This last week saw a 33% increase in Tesla stock, the second-highest weekly performance on record and the greatest since May 2013.
On Friday, the stock increased 11% to settle at $177.88. The uptick came after a six-month slide in Tesla share prices of more than 40%. In Tesla’s more than twelve years as a publicly traded corporation, the stock’s 65% decline in 2022 was its worst. An encouraging fourth-quarter earnings report contributed to Tesla’s rise this week. Elon Musk, the business’s CEO, stated on a conference call with investors and analysts that the company was on track to perhaps create 2 million vehicles in 2023 and that he believed demand would also support sales of those vehicles.
According to official estimates, 1.8 million vehicles should be produced this year. The corporation hasn’t changed its long-term objective of a 50% compound annual growth rate over a period of several years. Tesla recorded total revenue of $24.32 billion, including $324 million in deferred revenue linked to Tesla’s driver assistance systems, beating both the top and bottom lines. In December and January, the corporation drastically reduced the price of its cars, raising questions about demand and an increase in inventory.
Analyst responses to Tesla’s data were mixed.

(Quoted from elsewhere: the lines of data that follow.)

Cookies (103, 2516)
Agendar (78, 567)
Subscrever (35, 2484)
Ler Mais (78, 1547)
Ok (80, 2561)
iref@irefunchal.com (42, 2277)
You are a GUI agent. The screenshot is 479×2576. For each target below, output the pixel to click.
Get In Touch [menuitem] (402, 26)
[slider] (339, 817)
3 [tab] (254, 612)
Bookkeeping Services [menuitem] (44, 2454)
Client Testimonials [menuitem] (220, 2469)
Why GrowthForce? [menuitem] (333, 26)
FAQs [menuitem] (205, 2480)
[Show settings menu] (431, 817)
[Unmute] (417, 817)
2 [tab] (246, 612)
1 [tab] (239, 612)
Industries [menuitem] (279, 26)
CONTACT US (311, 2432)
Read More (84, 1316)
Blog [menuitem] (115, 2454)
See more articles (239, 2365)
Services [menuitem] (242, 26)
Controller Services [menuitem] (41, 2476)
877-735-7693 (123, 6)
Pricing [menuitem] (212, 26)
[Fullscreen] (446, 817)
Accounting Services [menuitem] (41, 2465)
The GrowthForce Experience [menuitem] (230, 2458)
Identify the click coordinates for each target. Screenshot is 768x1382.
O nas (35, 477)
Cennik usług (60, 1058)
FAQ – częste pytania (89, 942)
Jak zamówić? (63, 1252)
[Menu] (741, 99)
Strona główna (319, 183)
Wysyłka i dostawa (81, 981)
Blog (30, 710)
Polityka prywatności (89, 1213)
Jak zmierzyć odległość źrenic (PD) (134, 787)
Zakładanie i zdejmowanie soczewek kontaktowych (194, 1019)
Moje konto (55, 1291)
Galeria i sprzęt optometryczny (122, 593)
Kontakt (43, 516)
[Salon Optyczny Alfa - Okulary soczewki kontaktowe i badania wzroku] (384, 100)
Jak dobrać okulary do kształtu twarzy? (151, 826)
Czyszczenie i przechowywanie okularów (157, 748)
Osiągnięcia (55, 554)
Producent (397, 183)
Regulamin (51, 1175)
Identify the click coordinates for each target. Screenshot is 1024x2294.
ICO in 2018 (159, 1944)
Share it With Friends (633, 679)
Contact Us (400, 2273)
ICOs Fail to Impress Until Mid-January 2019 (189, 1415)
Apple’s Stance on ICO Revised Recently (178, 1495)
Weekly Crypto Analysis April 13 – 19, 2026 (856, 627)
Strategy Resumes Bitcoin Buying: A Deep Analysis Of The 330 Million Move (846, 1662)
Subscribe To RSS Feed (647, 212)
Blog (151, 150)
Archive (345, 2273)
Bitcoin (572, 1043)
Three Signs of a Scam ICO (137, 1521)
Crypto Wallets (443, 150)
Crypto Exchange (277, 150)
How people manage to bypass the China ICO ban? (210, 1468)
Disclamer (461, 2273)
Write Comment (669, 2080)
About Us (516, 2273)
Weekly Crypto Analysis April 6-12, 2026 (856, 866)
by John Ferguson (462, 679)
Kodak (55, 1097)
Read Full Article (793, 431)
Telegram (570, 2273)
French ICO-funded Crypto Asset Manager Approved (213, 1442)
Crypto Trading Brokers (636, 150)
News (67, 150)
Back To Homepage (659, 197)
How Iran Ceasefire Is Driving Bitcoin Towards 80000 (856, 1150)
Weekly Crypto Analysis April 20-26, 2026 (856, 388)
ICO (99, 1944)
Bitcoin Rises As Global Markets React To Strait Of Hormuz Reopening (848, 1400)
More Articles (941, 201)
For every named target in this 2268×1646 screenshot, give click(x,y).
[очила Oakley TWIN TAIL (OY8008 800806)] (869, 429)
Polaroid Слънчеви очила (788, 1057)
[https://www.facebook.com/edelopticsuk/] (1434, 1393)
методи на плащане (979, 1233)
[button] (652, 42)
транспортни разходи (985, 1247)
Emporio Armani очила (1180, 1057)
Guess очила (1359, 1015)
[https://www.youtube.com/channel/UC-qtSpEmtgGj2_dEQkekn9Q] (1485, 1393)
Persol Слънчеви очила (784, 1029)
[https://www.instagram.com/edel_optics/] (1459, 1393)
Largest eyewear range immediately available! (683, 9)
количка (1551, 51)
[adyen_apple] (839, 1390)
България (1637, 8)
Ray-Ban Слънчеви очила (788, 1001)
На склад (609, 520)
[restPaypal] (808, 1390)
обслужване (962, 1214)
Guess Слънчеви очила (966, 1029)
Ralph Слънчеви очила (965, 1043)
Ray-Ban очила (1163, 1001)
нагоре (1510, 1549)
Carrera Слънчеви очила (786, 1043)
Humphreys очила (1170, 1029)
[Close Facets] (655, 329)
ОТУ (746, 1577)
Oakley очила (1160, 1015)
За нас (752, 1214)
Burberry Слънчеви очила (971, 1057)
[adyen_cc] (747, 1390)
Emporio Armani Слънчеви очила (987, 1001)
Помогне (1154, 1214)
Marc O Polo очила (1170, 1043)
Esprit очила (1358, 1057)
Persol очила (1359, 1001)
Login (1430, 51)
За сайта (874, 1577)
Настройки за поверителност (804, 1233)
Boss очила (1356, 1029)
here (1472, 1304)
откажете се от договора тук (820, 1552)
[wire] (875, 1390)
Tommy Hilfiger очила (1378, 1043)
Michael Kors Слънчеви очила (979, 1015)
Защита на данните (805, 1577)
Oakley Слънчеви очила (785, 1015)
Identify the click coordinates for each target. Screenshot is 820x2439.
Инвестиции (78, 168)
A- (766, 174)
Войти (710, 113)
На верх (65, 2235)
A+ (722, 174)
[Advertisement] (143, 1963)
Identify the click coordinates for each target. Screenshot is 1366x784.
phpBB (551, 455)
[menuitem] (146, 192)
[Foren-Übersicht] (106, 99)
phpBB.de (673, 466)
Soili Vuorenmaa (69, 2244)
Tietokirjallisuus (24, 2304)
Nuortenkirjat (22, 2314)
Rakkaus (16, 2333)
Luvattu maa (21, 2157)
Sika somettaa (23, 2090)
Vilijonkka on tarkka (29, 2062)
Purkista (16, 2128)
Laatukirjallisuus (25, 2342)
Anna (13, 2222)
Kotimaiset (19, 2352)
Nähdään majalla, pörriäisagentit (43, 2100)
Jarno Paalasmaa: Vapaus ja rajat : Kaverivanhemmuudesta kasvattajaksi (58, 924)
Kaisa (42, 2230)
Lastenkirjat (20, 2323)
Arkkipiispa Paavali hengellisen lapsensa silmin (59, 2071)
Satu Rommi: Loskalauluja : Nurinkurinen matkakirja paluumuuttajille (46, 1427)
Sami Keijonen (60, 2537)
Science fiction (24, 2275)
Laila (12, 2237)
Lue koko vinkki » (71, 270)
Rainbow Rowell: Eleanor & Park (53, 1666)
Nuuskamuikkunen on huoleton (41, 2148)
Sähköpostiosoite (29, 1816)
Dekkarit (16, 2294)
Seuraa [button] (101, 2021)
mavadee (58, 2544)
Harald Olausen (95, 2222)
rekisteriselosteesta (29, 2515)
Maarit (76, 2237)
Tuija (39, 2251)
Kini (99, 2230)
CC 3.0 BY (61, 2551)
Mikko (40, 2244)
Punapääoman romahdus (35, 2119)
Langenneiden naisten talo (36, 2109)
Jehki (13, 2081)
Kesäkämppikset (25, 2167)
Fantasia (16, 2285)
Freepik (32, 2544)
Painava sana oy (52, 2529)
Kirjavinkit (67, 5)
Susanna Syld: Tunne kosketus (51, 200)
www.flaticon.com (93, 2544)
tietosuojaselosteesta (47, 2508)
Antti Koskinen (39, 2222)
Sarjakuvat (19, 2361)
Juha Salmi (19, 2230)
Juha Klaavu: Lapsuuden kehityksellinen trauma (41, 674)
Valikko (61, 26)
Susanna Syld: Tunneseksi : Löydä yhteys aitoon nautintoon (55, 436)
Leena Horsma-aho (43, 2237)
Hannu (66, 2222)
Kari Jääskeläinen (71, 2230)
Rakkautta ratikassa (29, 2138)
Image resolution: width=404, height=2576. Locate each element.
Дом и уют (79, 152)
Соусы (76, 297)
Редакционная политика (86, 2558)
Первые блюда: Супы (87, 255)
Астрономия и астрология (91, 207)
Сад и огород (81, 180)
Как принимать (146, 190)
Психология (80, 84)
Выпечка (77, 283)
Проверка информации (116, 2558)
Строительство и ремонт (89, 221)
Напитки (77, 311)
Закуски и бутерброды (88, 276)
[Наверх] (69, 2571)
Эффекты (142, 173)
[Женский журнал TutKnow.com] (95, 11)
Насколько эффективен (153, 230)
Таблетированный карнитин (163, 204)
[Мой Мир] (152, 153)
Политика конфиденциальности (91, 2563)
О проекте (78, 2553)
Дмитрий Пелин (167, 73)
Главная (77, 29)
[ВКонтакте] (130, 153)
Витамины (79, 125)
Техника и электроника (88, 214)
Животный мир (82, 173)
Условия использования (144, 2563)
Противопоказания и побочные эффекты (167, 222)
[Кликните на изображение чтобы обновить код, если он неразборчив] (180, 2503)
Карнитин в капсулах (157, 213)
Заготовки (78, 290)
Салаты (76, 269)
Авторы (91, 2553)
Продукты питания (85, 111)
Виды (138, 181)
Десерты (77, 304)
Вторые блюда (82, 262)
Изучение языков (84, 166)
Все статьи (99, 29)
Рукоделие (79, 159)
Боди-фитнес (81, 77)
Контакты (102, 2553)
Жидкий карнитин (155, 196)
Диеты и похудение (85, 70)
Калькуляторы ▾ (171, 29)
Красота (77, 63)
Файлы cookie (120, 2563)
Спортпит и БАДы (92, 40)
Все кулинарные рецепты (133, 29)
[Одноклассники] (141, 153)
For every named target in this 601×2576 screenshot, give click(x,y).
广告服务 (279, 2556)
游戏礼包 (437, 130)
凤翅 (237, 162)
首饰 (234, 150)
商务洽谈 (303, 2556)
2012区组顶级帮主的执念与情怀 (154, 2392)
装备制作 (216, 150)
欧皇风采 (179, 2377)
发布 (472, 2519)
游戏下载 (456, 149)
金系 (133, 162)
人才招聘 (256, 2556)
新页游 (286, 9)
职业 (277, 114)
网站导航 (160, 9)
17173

For bulls, the growth thesis is still relevant, according to Bernstein’s Toni Sacconaghi, who rates the company with an underperforming recommendation. “The numbers don’t lie for bears.”
Tesla disclosed fourth-quarter vehicle deliveries and production that fell short of estimates at the beginning of January. Tesla’s shares increased in tandem with a larger market upturn. The Nasdaq rose 4.3%, while the S&P 500 rose 2.2% for the week. The shares of other American manufacturers of electric vehicles increased. While shares of venerable automakers Ford and General Motors each increased by more than 7% over the week, Rivian increased by 22%. On Friday, Lucid, a rival producer of electric vehicles, also experienced a surge, gaining 43% in response to speculations that Saudi Arabia’s Public Investment Fund intended to take the business private.
Musk’s decision to focus on Twitter, which he bought for $44 billion in October, was partly responsible for Tesla’s poor performance the previous year. Twitter has seen widespread layoffs and relocating advertising, severely impacting morale. Tesla remains the second-most shorted company on the American stock market, behind only Apple, which indicates that many investors are betting on a drop. S3 Partners data shows that over 94 million automaker shares are shorted.
Ihor Dusaniwsky, the managing director of S3, claimed that active short selling has continued despite the rebound. According to him, short sellers believe that Tesla’s growth has produced “an overheated and overbought stock that is destined for at least a short-term correction.” S3 Partners reported a 3.9% increase in total shares shorted during the previous week, while investors who had been shorting the stock had lost $4.3 billion.